WORK REQUEST.
Take the line that contains "You are a computer-use" and every line below it to the end of the entries, and give them again exactly, leaving out any pictures.

Stored data:

◆ ◆ ◆ ◆ ◆ ◆ ◆

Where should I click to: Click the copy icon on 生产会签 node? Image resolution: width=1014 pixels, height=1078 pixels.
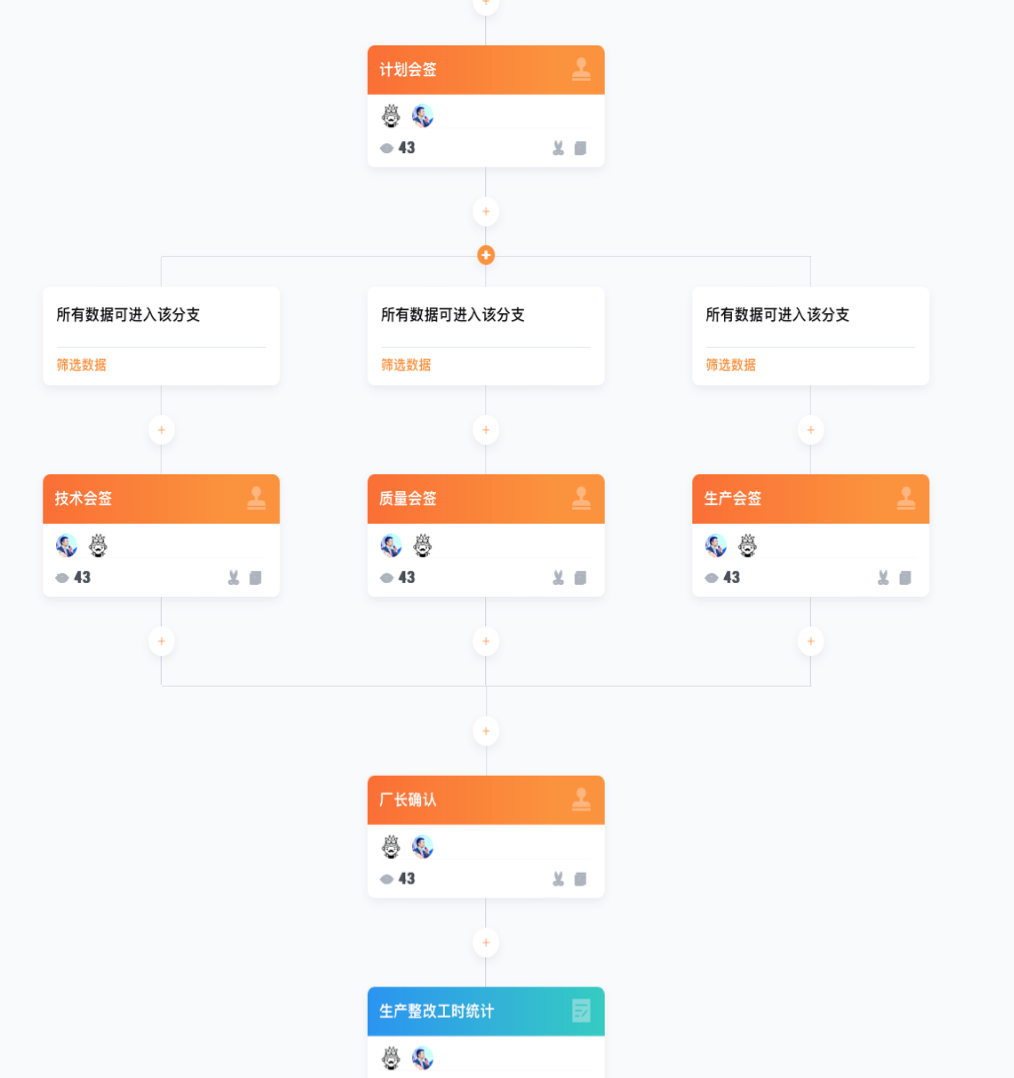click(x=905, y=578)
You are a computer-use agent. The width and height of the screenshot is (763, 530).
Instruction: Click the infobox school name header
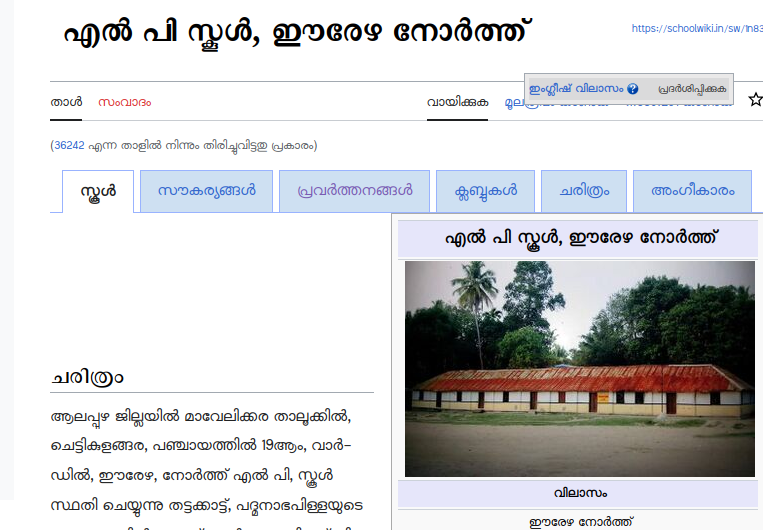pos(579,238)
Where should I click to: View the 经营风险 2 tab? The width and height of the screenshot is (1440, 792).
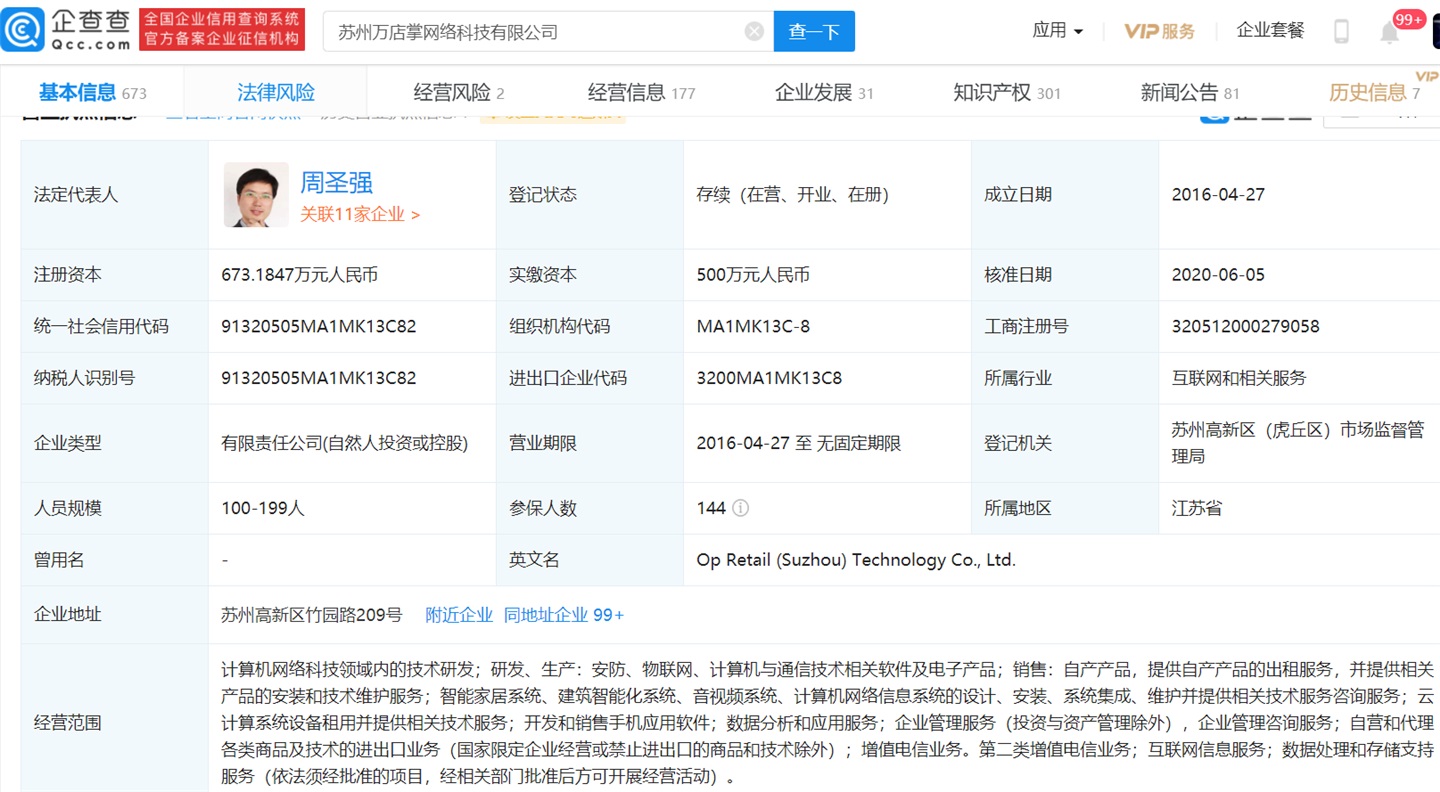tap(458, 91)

◆ ◆ ◆ ◆ ◆ ◆ ◆

YOUR RESPONSE.
You are a computer-use agent. The width and height of the screenshot is (763, 530).
Instruction: Click the infobox school name header
pos(579,238)
Where should I click to: View the 经营风险 2 tab? The width and height of the screenshot is (1440, 792).
tap(458, 91)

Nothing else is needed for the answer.